Data from: Inferring species networks from gene trees in high-polyploid North American and Hawaiian violets (Viola, Violaceae)

The phylogenies of allopolyploids take the shape of networks and cannot be adequately represented as bifurcating trees. Especially for high-polyploids (i.e., organisms with more than six sets of nuclear chromosomes), the signatures of gene homoeolog loss, deep coalescence and polyploidy may become confounded, with the result that gene trees may be congruent with more than one species network. Herein, we obtained the most parsimonious species network by objective comparison of competing scenarios involving polyploidization and homoeolog loss in a high-polyploid lineage of violets (Viola, Violaceae) mostly or entirely restricted to North America, Central America, or Hawaii. We amplified homoeologs of the low-copy nuclear gene GPI by single-molecule PCR and the chloroplast trnL-F region by conventional PCR for 51 species and subspecies. Topological incongruence among GPI homoeolog subclades, owing to deep coalescence and two instances of putative loss (or lack of detection) of homoeologs, were reconciled by applying the maximum tree topology for each subclade. The most parsimonious species network and the fossil-based calibration of the homoeolog tree favored monophyly of the high-polyploids, which has resulted from allodecaploidization 9–14 Ma ago, involving sympatric ancestors from the extant Viola sections Chamaemelanium (diploid), Plagiostigma (paleotetraploid), and Viola (paleotetraploid). While two of the high-polyploid lineages (Boreali-Americanae, Pedatae) remained decaploid, recurrent polyploidization with tetraploids of section Plagiostigma within the last 5 Ma has resulted in two 14-ploid lineages (Mexicanae, Nosphinium) and one 18-ploid lineage (Langsdorffianae). This implies a more complex phylogenetic and biogeographic origin of the Hawaiian violets (Nosphinium) than that previously inferred from rDNA data and illustrates the necessity of considering polyploidy in phylogenetic and biogeographic reconstruction.

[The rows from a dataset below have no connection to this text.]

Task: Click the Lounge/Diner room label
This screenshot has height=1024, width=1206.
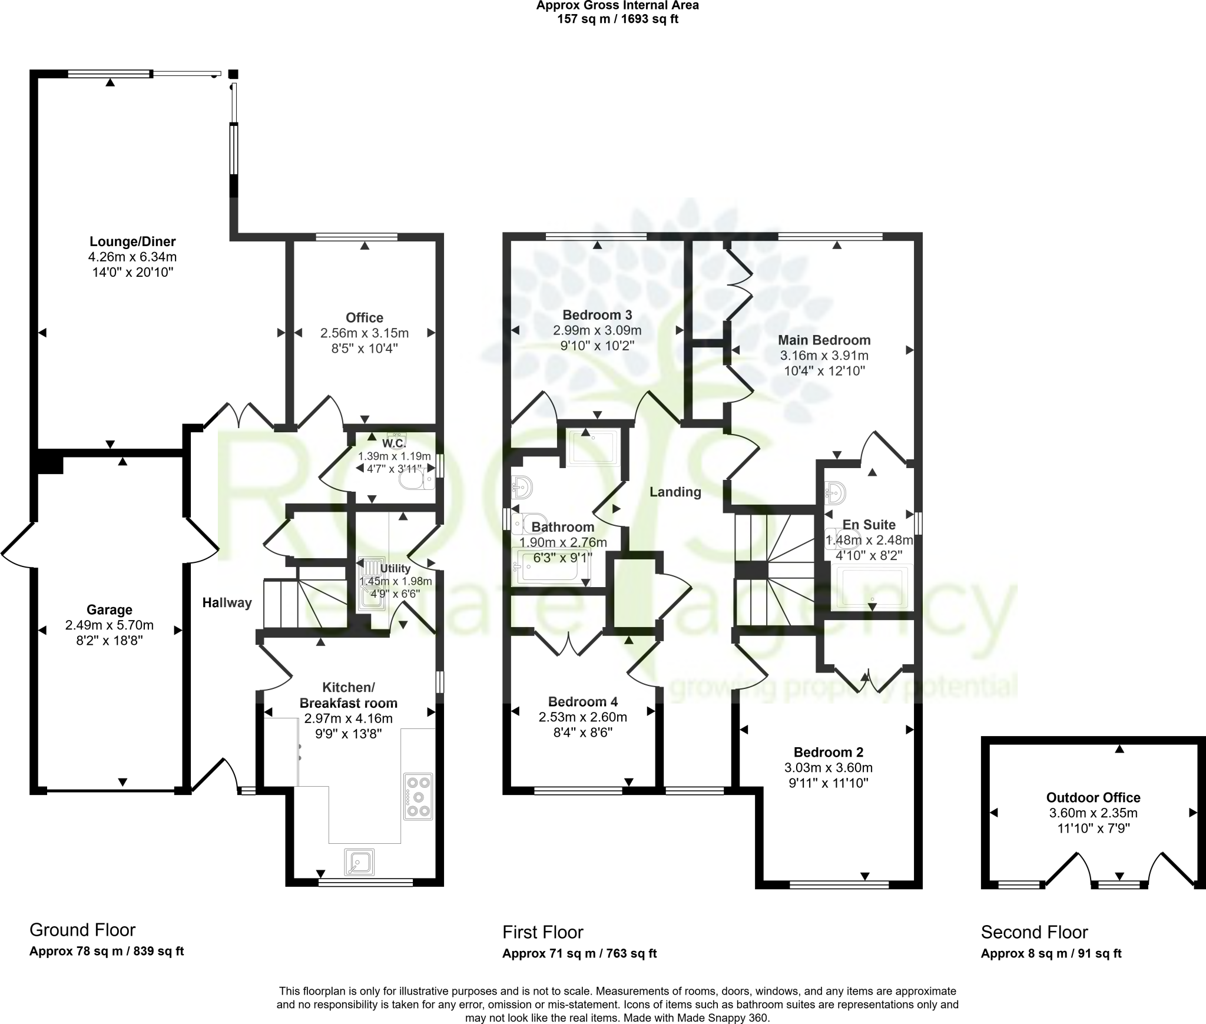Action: (132, 241)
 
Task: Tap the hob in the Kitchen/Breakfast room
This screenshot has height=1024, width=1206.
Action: (418, 796)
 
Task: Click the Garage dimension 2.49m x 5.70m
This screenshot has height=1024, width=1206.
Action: (110, 625)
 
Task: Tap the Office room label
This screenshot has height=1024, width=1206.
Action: (365, 318)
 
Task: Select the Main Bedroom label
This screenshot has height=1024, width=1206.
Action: (824, 340)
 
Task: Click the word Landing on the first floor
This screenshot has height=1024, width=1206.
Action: (675, 492)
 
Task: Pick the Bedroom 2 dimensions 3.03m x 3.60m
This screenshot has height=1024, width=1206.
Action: (828, 767)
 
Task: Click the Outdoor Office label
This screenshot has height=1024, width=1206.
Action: (1093, 797)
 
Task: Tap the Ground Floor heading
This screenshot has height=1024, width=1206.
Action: (82, 930)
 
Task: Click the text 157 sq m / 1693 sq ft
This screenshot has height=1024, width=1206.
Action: (617, 19)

异源多倍体（allopolyploids）的系统发育（phylogenies）呈网状结构，无法通过二歧分叉树（bifurcating trees）得到充分表征。尤其是对于高多倍体（high-polyploids，即拥有6套以上核染色体的生物）而言，同祖基因缺失（gene homoeolog loss）、不完全谱系分选（deep coalescence）与多倍化的演化信号可能相互混淆，进而导致基因树（gene trees）可与多个物种网络（species network）兼容。 本研究针对主要或完全分布于北美、中美或夏威夷的堇菜属（Viola，堇菜科Violaceae）高多倍体谱系，通过客观比较涉及多倍化与同祖基因缺失的竞争演化场景，获得了最简约的物种网络。我们针对51个物种及亚种，通过单分子PCR扩增低拷贝核基因GPI的同祖基因，并通过常规PCR扩增叶绿体trnL-F区域。 因不完全谱系分选以及两次疑似同祖基因缺失（或未检测到）事件导致GPI同祖基因亚支间出现拓扑结构不一致，该问题通过为每个亚支采用最优树拓扑结构得以协调。 最简约物种网络与基于化石校准的同祖基因树均支持高多倍体为单系群（monophyly），该类群起源于9~14百万年前的异源十倍化事件，涉及现存堇菜属Chamaemelanium组（二倍体）、Plagiostigma组（古四倍体）与Viola组（古四倍体）的同域祖先。 尽管其中两个高多倍体谱系（Boreali-Americanae、Pedatae）仍保持十倍体状态，但在过去5百万年内，通过与Plagiostigma组四倍体的反复多倍化，已形成两个14倍体谱系（Mexicanae、Nosphinium）与一个18倍体谱系（Langsdorffianae）。 这表明夏威夷堇菜（Nosphinium）的系统发育与生物地理起源较此前基于核糖体DNA（rDNA）数据的推断更为复杂，同时也阐明了在系统发育与生物地理重建中纳入多倍化因素的必要性。